(Stored data)
--- START ---

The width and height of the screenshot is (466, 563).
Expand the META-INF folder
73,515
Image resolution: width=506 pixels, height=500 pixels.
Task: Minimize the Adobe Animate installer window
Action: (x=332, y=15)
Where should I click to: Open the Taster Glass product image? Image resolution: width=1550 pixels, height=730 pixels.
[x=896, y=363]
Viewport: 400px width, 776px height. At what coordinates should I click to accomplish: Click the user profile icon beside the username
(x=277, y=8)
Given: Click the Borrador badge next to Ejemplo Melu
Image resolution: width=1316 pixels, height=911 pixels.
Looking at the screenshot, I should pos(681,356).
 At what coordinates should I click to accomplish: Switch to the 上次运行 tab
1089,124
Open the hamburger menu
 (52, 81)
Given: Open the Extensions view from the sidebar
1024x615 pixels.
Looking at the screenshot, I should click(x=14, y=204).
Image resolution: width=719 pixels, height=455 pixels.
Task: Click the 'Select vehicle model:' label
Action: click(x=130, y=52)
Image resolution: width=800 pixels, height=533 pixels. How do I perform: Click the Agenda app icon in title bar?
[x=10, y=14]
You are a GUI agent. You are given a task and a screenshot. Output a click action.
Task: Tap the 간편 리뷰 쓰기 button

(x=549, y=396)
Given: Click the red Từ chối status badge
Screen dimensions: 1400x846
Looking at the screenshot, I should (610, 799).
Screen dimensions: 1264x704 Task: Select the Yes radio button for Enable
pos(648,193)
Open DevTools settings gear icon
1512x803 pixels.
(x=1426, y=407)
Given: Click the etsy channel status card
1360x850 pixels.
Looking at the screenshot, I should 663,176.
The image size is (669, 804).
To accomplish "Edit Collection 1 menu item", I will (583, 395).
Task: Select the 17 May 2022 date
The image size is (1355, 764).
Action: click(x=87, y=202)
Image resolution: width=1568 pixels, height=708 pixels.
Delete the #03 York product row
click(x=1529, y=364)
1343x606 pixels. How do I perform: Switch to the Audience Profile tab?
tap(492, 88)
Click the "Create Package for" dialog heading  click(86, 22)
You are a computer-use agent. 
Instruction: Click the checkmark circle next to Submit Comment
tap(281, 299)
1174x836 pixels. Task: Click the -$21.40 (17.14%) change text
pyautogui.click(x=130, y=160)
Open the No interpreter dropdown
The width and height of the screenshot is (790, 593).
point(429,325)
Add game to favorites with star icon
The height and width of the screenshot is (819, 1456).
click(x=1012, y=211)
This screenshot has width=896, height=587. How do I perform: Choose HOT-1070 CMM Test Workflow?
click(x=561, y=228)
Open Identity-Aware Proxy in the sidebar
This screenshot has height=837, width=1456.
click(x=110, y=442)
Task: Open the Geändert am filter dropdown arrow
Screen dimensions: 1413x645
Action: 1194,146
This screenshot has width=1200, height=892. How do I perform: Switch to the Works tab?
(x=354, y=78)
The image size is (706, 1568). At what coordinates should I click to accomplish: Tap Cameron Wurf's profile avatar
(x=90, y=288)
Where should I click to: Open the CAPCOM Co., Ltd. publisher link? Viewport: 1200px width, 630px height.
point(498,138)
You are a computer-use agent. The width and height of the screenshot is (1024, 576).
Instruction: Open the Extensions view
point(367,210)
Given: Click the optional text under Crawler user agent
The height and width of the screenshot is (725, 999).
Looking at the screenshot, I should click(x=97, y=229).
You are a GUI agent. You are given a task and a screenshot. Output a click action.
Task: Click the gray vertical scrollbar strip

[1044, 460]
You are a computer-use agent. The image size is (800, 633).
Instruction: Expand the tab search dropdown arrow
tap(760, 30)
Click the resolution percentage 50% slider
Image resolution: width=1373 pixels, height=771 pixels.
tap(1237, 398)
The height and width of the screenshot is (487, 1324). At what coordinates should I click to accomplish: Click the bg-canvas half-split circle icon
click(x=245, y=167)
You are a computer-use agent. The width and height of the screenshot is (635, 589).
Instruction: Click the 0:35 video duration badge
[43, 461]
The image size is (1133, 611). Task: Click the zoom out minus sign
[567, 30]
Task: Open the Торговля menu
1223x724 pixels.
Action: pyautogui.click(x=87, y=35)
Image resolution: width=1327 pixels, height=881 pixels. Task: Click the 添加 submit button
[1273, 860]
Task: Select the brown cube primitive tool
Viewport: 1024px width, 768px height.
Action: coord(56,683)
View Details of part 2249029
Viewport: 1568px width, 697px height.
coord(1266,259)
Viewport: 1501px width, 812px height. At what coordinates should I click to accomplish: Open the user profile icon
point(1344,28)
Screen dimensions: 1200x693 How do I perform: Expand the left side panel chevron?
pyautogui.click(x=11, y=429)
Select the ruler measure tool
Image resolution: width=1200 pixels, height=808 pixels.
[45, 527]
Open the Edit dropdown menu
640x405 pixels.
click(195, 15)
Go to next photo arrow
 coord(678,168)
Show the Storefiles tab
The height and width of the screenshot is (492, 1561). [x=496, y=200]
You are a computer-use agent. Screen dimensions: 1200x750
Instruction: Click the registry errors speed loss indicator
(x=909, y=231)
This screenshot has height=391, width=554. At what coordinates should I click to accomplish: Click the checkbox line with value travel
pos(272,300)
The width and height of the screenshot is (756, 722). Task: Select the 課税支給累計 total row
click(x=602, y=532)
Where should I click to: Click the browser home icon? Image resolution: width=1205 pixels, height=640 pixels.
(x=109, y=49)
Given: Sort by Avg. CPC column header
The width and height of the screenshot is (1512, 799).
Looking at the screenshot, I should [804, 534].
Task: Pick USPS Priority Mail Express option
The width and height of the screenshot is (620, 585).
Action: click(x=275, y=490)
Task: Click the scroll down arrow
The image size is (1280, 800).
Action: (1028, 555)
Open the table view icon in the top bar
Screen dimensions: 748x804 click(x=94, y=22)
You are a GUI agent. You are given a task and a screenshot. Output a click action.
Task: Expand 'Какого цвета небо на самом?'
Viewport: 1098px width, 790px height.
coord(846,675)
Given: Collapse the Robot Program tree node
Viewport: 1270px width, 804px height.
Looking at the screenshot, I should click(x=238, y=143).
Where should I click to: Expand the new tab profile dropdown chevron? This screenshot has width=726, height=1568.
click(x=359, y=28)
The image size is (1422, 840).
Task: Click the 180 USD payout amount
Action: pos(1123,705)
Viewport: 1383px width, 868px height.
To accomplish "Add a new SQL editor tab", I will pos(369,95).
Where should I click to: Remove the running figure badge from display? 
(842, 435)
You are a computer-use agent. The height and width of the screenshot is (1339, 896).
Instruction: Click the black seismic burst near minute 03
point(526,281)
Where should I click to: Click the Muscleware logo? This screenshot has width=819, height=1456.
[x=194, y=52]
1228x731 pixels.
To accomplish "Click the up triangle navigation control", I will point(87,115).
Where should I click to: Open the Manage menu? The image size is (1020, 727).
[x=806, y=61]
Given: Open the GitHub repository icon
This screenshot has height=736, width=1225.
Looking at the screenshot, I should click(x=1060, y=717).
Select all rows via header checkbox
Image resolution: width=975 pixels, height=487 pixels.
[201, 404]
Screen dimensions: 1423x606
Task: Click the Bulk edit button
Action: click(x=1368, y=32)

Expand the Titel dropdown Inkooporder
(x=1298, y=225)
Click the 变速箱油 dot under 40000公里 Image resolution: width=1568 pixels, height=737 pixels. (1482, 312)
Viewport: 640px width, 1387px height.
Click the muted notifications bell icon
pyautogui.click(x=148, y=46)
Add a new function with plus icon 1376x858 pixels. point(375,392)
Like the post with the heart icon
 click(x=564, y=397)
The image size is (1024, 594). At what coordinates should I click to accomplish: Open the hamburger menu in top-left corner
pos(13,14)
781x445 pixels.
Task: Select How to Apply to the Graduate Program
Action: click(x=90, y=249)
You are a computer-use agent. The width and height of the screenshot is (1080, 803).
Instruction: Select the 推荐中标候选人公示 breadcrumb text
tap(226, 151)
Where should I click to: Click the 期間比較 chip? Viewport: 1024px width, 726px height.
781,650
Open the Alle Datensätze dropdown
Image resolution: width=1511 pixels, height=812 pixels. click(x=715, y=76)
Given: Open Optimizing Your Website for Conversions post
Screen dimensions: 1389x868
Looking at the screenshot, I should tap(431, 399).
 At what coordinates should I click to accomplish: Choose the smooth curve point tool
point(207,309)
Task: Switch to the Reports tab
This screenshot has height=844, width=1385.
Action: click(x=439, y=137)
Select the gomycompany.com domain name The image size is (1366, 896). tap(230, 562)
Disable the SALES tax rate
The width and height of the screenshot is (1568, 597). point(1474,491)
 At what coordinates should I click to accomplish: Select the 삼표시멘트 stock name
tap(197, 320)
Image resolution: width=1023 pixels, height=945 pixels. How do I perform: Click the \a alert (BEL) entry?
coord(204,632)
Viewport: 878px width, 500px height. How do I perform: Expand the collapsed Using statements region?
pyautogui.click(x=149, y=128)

--- END ---

[What you should do] There is a run of lines above from the one with "Delete the #03 York product row" to the one with "Add game to favorites with star icon"; print exactly that run, both ends included, and nothing else.

[Result for this task]
Delete the #03 York product row
click(x=1529, y=364)
1343x606 pixels. How do I perform: Switch to the Audience Profile tab?
tap(492, 88)
Click the "Create Package for" dialog heading  click(86, 22)
You are a computer-use agent. 
Instruction: Click the checkmark circle next to Submit Comment
tap(281, 299)
1174x836 pixels. Task: Click the -$21.40 (17.14%) change text
pyautogui.click(x=130, y=160)
Open the No interpreter dropdown
The width and height of the screenshot is (790, 593).
point(429,325)
Add game to favorites with star icon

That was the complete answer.